O Senado rejeitou a indicação de Jorge Messias para uma vaga no Supremo Tribunal Federal. O placar foi de 42 votos contra e 34 a favor. Para ser aprovado, o indicado precisava de pelo menos 41 votos favoráveis. Não alcançou.
O resultado tem peso histórico. É a primeira vez em mais de 130 anos que o Senado rejeita um nome indicado ao Supremo. O episódio quebra uma sequência longa de aprovações e entra para o registro institucional do país.
Como funciona a indicação ao STF
Os ministros do Supremo são escolhidos pelo presidente da República. Mas a nomeação não é automática. O nome indicado passa por sabatina e por votação no Senado. Sem a aprovação dos senadores, a indicação não avança.

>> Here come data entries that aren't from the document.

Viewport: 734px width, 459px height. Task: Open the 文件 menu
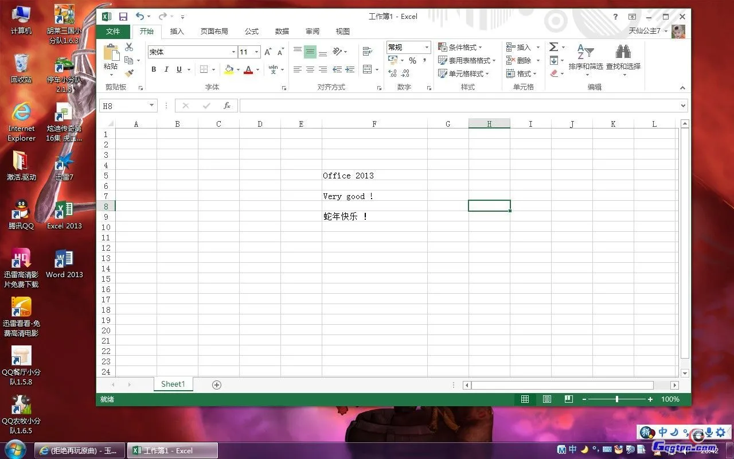(x=113, y=32)
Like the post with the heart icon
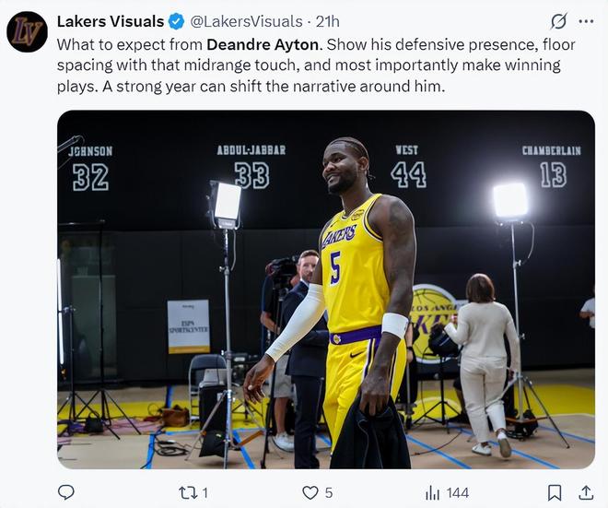Image resolution: width=608 pixels, height=508 pixels. click(310, 492)
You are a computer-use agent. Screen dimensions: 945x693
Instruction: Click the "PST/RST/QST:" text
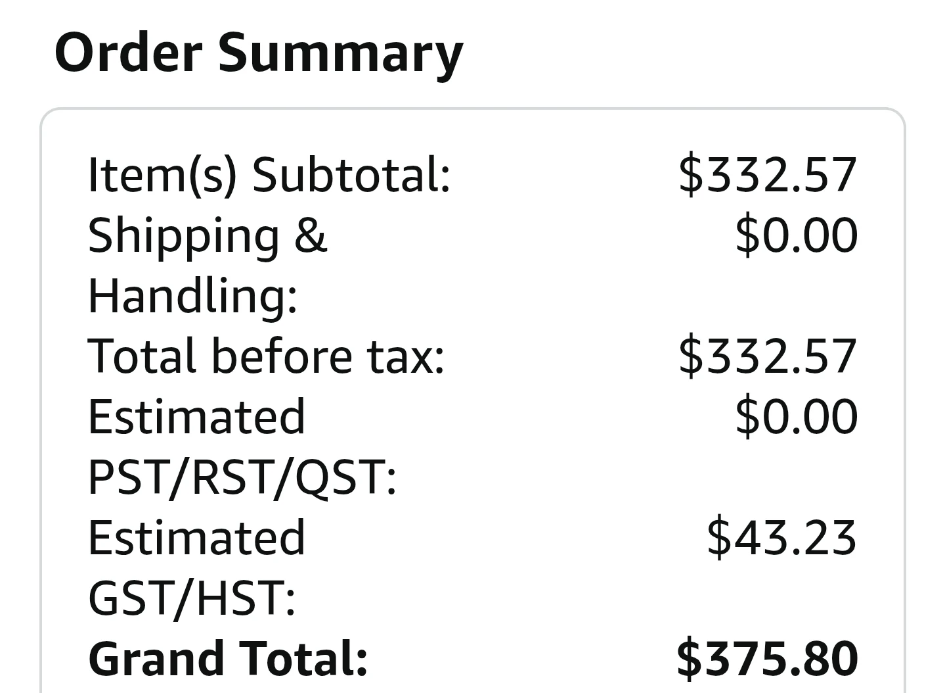242,477
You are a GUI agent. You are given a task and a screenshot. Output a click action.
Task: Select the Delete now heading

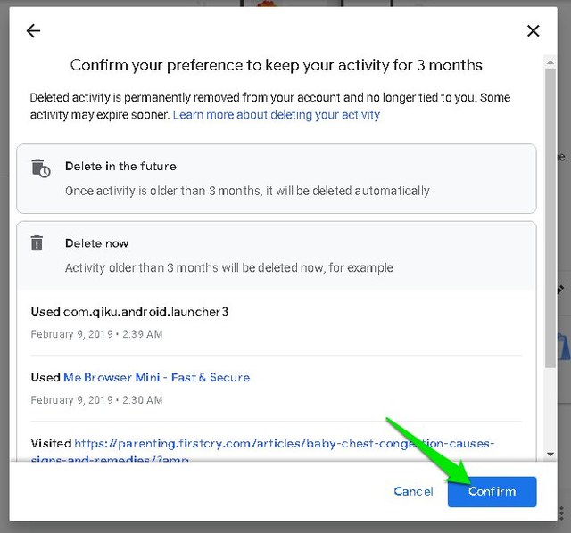(x=96, y=243)
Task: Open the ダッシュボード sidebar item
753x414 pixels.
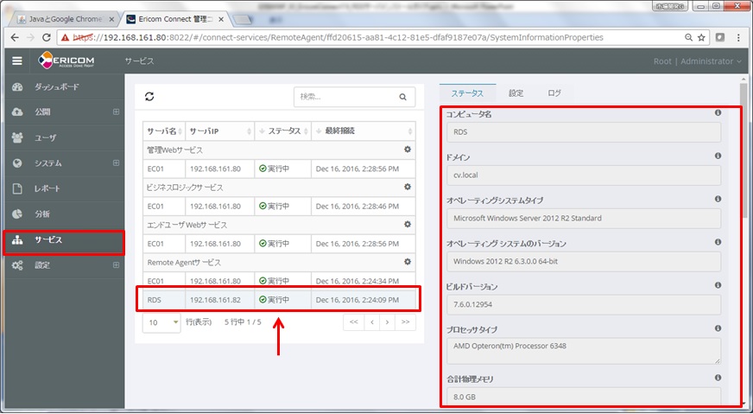Action: tap(56, 87)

Foi exatamente nessa etapa que a escolha travou. A maioria dos votos foi contrária, e o número de apoios ficou abaixo do mínimo exigido.
O que vem agora
Com a rejeição, a vaga no Supremo continua a depender de uma nova indicação. O presidente Lula afirmou que pretende indicar Messias novamente.
O episódio ocorre em meio a um momento de tensão entre o governo e o Congresso, em ano eleitoral. O presidente da Câmara é Hugo Motta (Republicanos-PB) e o do Senado é Davi Alcolumbre (União-AP).